« Je vous salue Marie, pleine de grâce »

La salutation de l’ange à Marie, connaît un problème de traduction dès le premier mot. L’ange a probablement donné à Marie la salutation hébraïque « shalom », signifiant « paix ». L’évangile transmis en grec nous dit donc « Kaire », la joie, et la traduction latine donne le mot « ave », pour « salut ». Si nous devions le dire dans notre langage vernaculaire, ce serait « bonjour ». A chaque fois c’est bien une salutation, mais entre souhaiter la paix, la joie, le salut et un bonjour, il y a tout un nuancier culturel et spirituel.

En continuant l’Ave maria, on réajuste le terme de « favorisée » par « pleine de grâce », que l’on a modernisé en « comblée de grâce ». Personnellement je n’aime pas « comblée », car j’ai l’impression de mettre la main sur Dieu et sa puissance d’action. Lorsque l’on comble, c’est rempli au point de ne pouvoir y ajouter autre chose, alors que ce qui est plein peut déborder, car Dieu continue toujours de donner. C’est une vision personnelle, même si nous disons dans les deux termes la même chose : Marie a reçu pleinement la grâce du Seigneur et a eu toute sa faveur, ce qu’elle confirme d’ailleurs par le Oui à son appel.

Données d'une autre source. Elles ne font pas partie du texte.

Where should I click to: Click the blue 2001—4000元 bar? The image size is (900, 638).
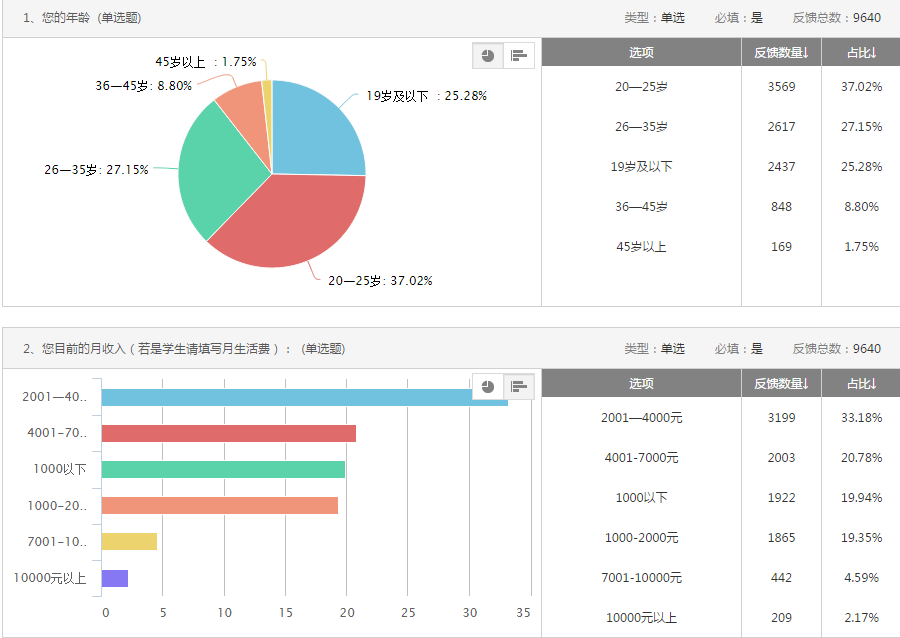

Dieu est toujours premier et sa grâce fait de l’effet, mais Il attend toujours une réponse de notre part pour entrer dans le dynamisme du don qui nous fait découvrir la gratuité de l’amour jusqu’à l’oblation.

Or, justement, la grâce est l’accueil du regard bienveillant que Dieu pose sur notre vie, une bénédiction de sa présence qui nous donne de vivre pleinement la joie et, en même temps, l’expression de sa miséricorde qui vient au secours de nos faiblesses pour nous redresser et nous donner la force du repentir pour marcher sur le chemin du Salut. Alors nous chantons ses louanges pour les merveilles qu’Il fait dans notre vie car « le Tout- Puissant a fait pour moi des merveilles, saint est son Nom. » Dieu se célèbre et nous lui rendons l’action de grâce par excellence, c’est-à-dire le sacrement de la charité, autrement dit l’eucharistie.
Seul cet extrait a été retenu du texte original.